Recorded data:
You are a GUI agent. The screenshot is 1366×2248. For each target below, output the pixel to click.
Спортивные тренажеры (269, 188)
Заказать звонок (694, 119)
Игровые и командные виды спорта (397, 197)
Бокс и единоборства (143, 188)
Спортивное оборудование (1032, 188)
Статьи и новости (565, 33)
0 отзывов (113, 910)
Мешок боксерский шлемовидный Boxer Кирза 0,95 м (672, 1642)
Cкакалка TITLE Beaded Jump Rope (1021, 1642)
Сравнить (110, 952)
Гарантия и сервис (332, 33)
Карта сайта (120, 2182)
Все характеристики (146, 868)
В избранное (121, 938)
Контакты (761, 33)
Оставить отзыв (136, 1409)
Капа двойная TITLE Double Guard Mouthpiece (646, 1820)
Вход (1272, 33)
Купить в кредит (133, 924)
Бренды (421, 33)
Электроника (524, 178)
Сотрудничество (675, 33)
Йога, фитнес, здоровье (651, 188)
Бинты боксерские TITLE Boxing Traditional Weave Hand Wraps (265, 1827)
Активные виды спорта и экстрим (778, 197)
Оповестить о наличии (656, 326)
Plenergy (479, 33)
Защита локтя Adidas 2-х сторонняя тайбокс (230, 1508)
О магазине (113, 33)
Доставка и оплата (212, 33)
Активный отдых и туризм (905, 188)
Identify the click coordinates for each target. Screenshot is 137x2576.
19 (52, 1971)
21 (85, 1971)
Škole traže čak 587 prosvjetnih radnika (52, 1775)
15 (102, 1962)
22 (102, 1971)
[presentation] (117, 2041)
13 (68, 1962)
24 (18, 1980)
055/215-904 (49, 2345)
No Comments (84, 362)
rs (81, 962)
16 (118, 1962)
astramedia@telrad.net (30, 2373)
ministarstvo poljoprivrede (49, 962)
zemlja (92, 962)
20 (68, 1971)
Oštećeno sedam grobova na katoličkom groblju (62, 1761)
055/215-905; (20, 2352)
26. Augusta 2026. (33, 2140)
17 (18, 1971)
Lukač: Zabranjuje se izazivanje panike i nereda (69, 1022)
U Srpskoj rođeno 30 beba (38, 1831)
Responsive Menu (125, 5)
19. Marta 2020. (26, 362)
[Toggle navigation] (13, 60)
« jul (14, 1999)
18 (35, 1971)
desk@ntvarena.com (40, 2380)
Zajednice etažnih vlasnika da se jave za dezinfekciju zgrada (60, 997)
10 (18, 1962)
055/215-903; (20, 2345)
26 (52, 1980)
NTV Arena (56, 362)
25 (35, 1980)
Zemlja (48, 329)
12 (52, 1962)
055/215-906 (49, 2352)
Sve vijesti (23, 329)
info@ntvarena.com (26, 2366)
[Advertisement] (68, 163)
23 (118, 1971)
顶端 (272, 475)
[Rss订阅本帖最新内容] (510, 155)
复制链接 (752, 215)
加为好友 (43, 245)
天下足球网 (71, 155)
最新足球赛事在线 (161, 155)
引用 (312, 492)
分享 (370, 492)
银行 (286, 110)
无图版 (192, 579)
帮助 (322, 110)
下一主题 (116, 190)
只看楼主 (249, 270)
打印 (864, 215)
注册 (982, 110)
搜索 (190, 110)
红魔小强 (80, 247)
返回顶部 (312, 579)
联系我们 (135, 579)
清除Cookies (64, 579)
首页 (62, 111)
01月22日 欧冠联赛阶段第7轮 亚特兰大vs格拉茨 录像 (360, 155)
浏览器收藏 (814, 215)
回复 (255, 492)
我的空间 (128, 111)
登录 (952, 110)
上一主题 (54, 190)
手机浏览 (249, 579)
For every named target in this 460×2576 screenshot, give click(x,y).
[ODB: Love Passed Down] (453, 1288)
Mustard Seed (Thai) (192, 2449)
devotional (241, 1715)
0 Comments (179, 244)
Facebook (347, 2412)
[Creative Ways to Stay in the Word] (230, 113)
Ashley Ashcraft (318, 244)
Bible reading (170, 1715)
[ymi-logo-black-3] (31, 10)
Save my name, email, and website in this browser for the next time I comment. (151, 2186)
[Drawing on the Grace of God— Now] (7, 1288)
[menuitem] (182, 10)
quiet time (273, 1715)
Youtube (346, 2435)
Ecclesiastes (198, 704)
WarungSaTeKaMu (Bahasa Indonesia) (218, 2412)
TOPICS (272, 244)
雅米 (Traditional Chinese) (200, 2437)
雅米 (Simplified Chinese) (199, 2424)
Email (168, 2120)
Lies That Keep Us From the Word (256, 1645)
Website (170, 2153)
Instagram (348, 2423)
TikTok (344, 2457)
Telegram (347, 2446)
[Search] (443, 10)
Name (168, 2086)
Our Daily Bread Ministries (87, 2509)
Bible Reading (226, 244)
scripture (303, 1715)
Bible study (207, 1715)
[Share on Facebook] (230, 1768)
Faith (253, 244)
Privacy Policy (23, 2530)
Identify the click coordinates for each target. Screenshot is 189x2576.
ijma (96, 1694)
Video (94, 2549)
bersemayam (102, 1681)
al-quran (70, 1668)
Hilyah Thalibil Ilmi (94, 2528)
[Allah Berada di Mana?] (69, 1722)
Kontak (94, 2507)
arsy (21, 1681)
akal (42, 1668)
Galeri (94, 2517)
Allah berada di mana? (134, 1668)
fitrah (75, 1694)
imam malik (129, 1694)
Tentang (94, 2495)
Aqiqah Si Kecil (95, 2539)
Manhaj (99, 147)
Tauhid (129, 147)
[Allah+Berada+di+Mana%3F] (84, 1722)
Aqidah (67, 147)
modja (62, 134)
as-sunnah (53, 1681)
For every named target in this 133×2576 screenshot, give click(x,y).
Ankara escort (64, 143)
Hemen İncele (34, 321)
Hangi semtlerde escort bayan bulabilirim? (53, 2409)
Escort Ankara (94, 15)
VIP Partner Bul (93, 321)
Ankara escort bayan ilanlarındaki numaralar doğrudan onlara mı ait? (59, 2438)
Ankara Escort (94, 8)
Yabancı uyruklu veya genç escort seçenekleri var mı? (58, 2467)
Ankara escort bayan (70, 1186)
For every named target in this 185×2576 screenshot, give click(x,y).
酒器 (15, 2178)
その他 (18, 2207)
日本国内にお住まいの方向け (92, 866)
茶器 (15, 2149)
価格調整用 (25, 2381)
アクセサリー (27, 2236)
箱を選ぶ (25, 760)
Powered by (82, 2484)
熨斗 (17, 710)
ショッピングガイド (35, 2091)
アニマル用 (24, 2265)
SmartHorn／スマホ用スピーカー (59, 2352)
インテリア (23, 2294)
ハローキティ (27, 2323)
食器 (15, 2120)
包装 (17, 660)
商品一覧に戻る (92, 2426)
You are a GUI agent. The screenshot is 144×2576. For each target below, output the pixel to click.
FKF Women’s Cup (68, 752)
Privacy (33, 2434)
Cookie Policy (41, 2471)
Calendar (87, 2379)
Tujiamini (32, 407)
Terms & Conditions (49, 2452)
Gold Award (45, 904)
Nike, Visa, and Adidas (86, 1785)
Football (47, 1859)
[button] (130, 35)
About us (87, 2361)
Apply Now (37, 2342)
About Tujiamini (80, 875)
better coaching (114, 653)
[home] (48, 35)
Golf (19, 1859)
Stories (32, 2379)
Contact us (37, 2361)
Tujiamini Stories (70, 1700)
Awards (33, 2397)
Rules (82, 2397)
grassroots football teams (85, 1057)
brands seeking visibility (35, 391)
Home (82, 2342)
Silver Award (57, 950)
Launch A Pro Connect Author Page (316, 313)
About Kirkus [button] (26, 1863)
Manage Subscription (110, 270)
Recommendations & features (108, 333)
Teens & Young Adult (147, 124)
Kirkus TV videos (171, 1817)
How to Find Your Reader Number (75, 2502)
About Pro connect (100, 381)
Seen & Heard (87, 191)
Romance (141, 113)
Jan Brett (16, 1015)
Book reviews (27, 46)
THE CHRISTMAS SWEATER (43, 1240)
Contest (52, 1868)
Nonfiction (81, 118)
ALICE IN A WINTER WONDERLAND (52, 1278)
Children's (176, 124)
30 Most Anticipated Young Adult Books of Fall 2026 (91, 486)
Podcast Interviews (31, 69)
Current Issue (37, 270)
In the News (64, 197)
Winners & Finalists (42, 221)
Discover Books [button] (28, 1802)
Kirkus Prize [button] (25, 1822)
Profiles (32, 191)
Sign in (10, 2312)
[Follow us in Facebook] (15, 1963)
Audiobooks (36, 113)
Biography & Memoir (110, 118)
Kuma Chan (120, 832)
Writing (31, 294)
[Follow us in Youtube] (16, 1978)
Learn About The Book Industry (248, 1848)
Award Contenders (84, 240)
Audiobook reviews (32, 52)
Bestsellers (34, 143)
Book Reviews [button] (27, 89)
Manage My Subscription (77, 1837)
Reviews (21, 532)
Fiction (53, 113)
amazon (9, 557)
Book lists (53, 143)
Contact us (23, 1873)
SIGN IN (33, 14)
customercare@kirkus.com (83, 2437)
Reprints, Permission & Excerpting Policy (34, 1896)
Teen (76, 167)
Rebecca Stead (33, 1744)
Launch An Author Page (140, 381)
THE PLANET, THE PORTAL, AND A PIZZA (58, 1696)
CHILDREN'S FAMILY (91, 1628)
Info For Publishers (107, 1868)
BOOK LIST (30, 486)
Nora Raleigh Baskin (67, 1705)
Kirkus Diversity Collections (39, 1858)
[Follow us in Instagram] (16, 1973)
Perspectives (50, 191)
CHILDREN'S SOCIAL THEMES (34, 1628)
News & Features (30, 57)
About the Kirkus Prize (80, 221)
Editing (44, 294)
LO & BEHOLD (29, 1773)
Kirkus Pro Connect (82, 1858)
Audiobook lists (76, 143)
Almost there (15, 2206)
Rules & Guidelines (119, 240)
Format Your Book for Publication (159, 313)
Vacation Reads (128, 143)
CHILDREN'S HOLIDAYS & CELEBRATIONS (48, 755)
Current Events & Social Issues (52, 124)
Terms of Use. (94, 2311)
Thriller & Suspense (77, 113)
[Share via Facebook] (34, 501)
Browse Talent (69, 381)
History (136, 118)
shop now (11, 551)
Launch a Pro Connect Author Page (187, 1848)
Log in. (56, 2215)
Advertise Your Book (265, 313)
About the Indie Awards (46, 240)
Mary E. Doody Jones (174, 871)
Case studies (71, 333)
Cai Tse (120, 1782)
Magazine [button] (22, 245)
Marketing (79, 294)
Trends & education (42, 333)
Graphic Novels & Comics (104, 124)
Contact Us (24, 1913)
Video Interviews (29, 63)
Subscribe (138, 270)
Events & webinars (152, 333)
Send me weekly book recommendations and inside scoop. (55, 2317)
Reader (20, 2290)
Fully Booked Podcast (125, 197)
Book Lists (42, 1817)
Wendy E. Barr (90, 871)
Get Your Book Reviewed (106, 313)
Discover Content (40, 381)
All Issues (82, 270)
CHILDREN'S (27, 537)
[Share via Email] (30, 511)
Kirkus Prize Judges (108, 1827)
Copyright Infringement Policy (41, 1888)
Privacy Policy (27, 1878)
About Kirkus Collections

Directions for this task: Rewrite the stretch from the start of the material through the line containing "В избранное (121, 938)", swapping "Заказать звонок" for "Обратный звонок" and leaving everything else unchanged. Give only those lines.

Exercise solution:
You are a GUI agent. The screenshot is 1366×2248. For each target below, output the pixel to click.
Спортивные тренажеры (269, 188)
Обратный звонок (694, 119)
Игровые и командные виды спорта (397, 197)
Бокс и единоборства (143, 188)
Спортивное оборудование (1032, 188)
Статьи и новости (565, 33)
0 отзывов (113, 910)
Мешок боксерский шлемовидный Boxer Кирза 0,95 м (672, 1642)
Cкакалка TITLE Beaded Jump Rope (1021, 1642)
Сравнить (110, 952)
Гарантия и сервис (332, 33)
Карта сайта (120, 2182)
Все характеристики (146, 868)
В избранное (121, 938)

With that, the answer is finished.